Exercise is one of the secrets to both mental and physical happiness but as with everything else about our body, there are limits. The extremes of too much exercise or too little exercise has consequences.
As women, our menstrual cycle is a delicate interplay of hormones that optimally function within a very narrow range. There are a variety of emotional and physical challenges that can upset the cycle and one of them is too much exercise.
Intense exercise over a period of time can have two negative impacts on the reproductive system.
- The intensity can produce physical stress. Stress, in turn, can interrupt the menstrual cycle.
- Intense exercise usually results in low body weight, which in turn interrupts the menstrual cycle.
What can our young female athletes expect to happen if their exercise plan is too intense or they lose too much weight?
They can begin experiencing irregular or missed periods and if they become too lean they might stop having periods altogether, which is called amenorrhea.
The brain controls the menstrual cycle, then the menstrual cycle maintains the timing of your periods. Hormone messages are continually traveling back and forth between the brain and the ovaries to make sure each day of the menstrual cycle is functioning properly. Excessive physical and nutritional stress interrupts this messaging system and irregular or missed periods result.

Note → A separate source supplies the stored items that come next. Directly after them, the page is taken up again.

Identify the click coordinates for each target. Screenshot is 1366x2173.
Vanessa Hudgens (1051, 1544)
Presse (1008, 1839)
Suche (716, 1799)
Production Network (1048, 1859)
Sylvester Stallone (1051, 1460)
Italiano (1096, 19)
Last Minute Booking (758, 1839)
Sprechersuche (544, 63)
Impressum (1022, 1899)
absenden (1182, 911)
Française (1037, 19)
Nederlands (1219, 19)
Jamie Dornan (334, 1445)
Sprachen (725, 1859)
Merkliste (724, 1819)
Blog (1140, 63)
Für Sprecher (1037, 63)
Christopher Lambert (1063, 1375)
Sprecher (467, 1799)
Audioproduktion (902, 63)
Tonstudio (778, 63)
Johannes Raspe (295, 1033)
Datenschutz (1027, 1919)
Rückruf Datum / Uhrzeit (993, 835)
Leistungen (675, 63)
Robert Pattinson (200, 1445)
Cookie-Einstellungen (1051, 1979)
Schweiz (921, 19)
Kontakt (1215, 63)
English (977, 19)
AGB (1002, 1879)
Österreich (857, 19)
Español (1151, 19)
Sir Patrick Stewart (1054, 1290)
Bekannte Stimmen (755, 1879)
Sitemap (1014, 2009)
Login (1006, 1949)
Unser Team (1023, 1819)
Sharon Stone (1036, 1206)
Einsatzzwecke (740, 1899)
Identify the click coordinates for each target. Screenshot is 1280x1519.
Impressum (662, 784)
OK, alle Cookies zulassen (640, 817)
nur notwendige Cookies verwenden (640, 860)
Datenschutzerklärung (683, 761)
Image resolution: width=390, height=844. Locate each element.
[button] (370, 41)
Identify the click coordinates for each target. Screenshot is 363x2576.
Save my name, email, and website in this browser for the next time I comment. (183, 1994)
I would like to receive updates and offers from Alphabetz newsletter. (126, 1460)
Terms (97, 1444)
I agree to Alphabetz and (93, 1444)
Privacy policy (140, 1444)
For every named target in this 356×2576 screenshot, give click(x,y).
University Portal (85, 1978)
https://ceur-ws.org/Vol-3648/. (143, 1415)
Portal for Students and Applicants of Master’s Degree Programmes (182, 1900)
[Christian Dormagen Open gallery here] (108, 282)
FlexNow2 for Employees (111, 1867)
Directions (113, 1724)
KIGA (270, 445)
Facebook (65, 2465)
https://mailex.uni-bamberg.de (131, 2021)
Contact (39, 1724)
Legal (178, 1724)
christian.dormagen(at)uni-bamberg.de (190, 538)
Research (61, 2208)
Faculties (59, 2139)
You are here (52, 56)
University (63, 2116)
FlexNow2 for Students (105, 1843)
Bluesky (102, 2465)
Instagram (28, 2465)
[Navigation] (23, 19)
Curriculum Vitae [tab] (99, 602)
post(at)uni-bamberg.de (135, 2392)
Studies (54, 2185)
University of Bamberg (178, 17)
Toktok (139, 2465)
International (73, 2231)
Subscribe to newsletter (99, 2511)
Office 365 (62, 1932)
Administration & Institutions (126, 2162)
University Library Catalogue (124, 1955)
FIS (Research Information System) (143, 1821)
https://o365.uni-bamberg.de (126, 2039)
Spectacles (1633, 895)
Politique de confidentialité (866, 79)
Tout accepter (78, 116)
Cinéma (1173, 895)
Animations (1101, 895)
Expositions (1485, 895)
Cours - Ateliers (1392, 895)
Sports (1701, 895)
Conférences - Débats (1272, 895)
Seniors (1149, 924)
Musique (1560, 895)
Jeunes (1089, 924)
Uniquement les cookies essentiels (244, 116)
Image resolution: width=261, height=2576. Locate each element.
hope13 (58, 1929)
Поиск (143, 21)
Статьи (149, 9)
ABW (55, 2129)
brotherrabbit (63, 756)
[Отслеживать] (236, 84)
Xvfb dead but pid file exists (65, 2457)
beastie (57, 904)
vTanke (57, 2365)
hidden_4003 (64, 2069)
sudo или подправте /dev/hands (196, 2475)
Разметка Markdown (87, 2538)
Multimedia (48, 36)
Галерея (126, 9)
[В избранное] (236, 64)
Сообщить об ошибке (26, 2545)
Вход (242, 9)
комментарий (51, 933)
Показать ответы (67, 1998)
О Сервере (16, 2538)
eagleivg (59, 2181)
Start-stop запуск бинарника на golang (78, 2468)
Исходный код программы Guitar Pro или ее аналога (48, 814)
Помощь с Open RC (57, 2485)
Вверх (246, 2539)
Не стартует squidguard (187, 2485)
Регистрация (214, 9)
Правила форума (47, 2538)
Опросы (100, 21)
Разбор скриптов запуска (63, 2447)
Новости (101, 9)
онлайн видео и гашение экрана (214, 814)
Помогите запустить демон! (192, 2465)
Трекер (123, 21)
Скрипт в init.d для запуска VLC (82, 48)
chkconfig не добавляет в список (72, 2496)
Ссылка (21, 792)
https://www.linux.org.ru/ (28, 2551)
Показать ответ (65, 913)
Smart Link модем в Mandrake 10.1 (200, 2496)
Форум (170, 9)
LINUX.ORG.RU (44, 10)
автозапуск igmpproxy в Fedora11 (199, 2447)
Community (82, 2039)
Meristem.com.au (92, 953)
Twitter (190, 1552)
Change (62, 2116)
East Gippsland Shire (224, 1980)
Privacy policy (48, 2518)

Another consequence that we do not often hear about is that when you experience inconsistent periods or no periods at all, estrogen levels go down. Estrogen helps to keep your bones strong so if this happens over a long period of time, there is an increased risk of bone fracture. The long-term effect on the bones into adulthood is still being investigated.
Supporting your body means respecting the limits that are optimal for its best function.
As your body begins to experience menstrual periods, it can take time for the periods to become consistent. You might have a period one month and then not have another one for a month or more. But if your periods have become consistent and then you notice a big change, you might want to get some advice from your doctor. It is a good idea to keep track of your periods on a calendar or using one of the great apps that are out there.
Remember, it’s all about balance when we consider the effect of hormones on our body.
By being in tune with how we feel and tracking events like periods, we can monitor our health and make great choices that keep us in balance.